→ EXERCISE REQUIREMENTS
Return every line in the items below that contains the word "screenshot". Case counts.

++++ MATERIAL PROVIDED

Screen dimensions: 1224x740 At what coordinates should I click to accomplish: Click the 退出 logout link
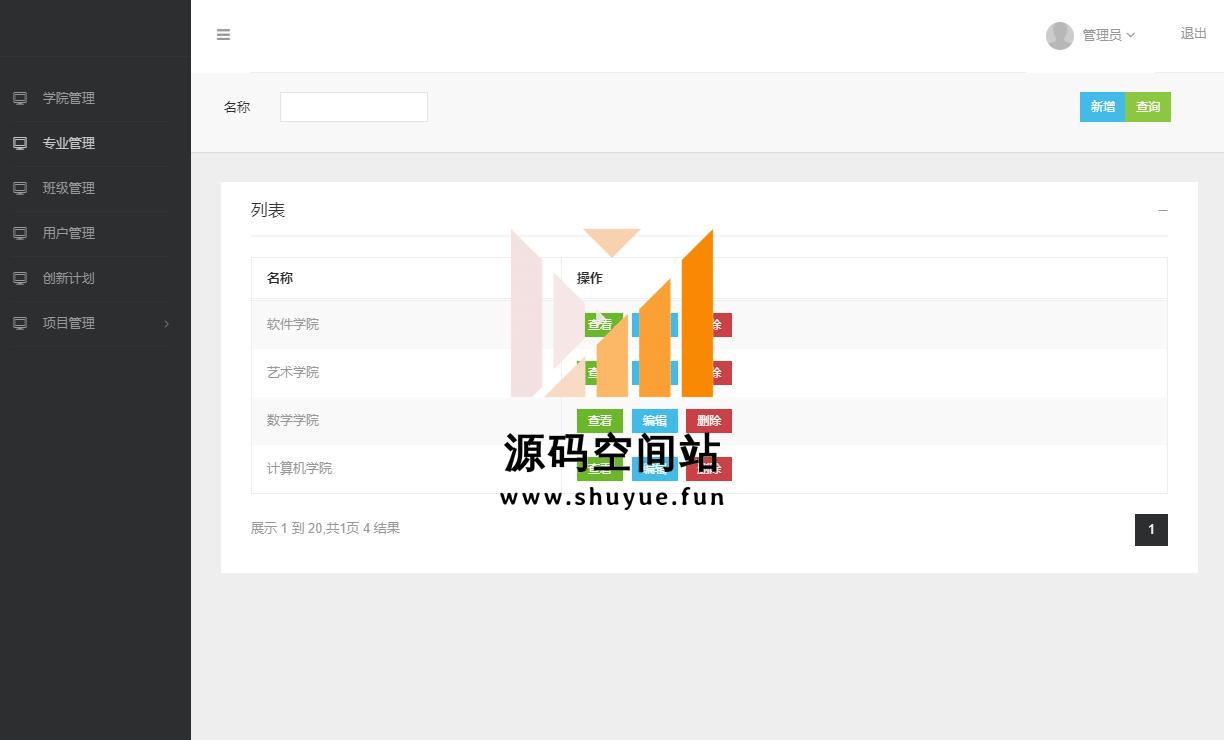1193,34
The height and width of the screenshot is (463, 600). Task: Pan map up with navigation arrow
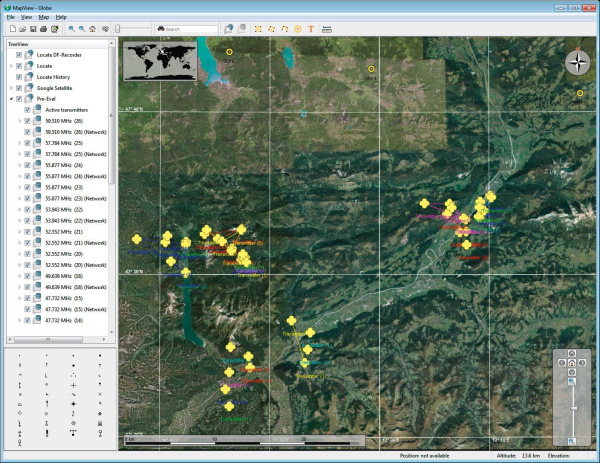(x=571, y=354)
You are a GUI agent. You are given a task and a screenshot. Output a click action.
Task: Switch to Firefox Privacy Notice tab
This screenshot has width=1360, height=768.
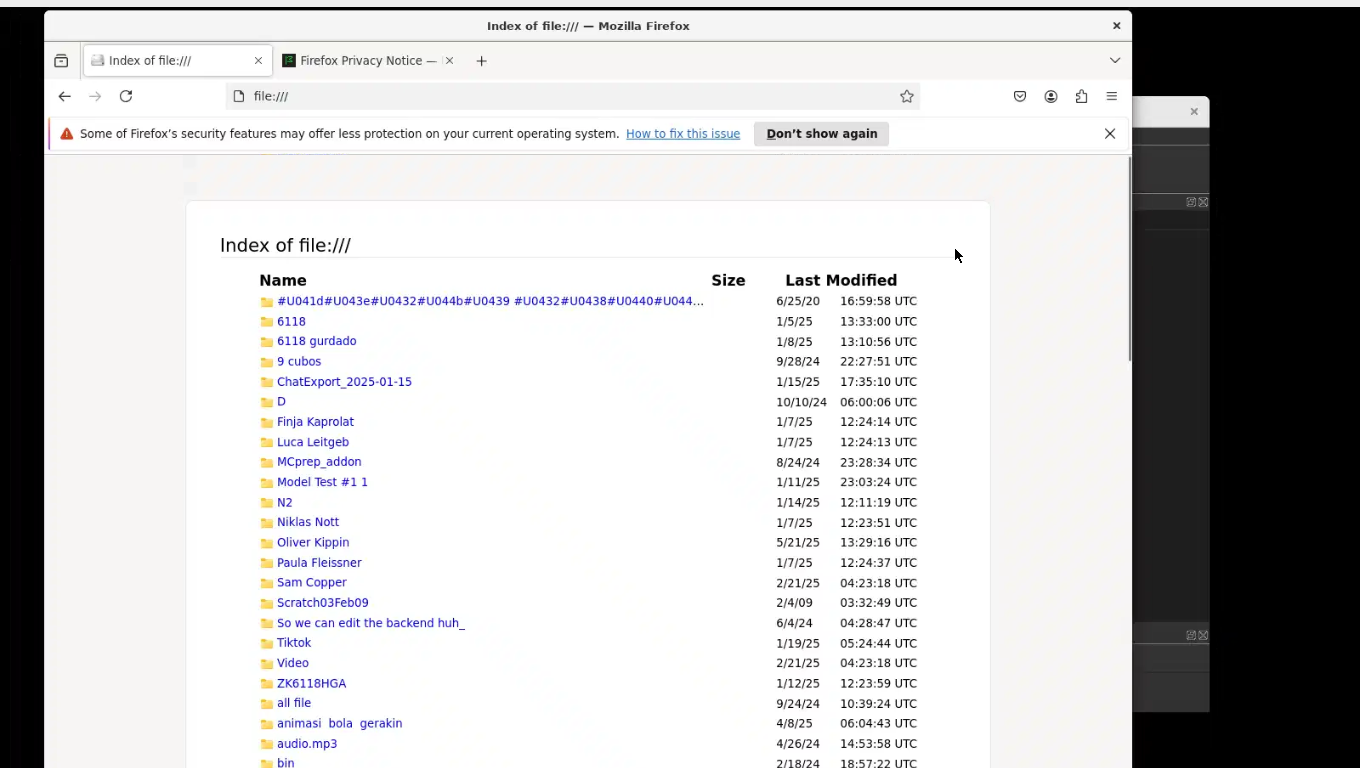click(360, 61)
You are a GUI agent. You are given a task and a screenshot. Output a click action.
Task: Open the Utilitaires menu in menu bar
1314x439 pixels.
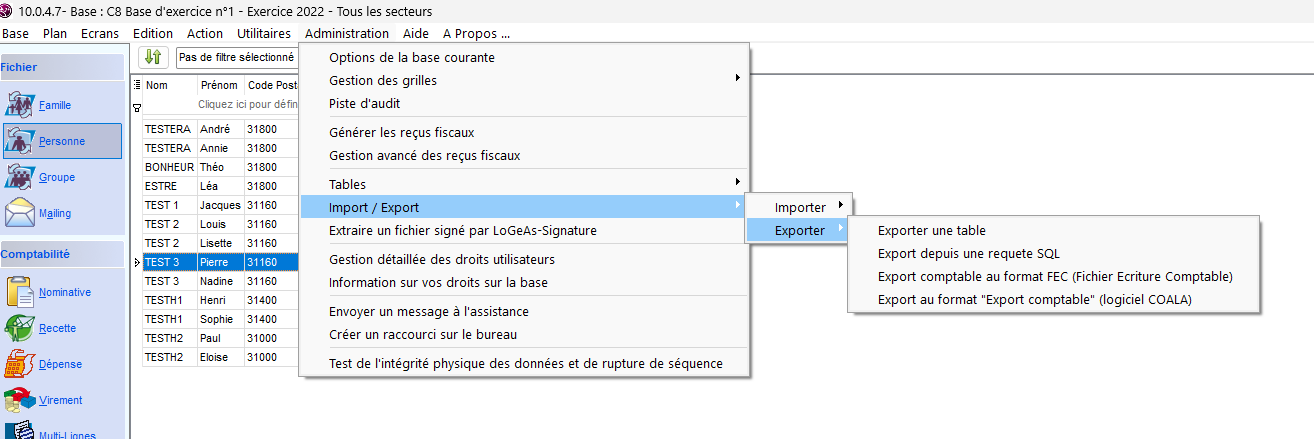[264, 33]

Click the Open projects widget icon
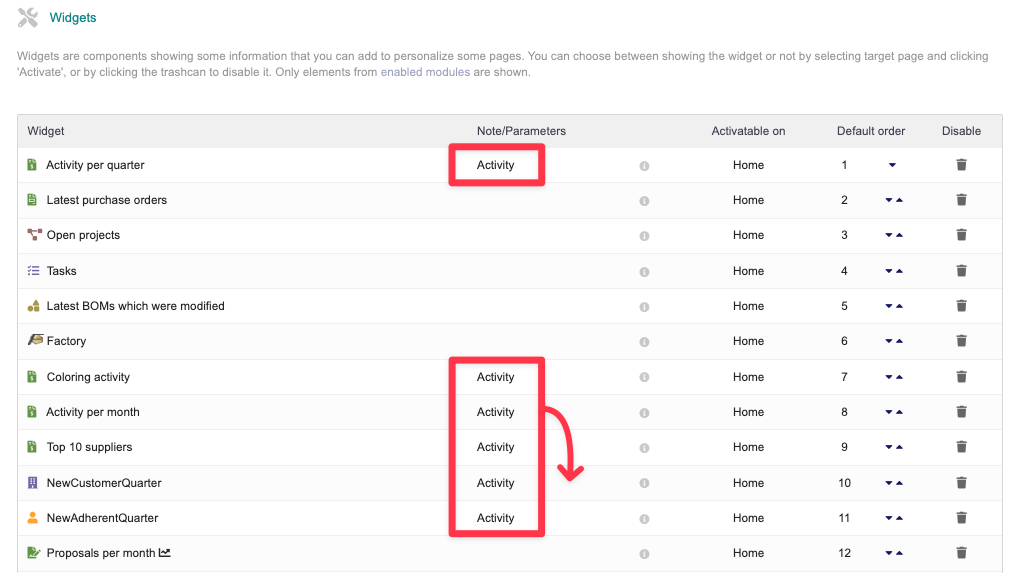pos(34,235)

++++++++

→ RESULT FOR THIS TASK
The height and width of the screenshot is (463, 600). Task: Pan map up with navigation arrow
You are a GUI agent. You are given a task and a screenshot. Output a click action.
This screenshot has width=1360, height=768.
You are a GUI agent. You are given a task and a screenshot. Output a click action.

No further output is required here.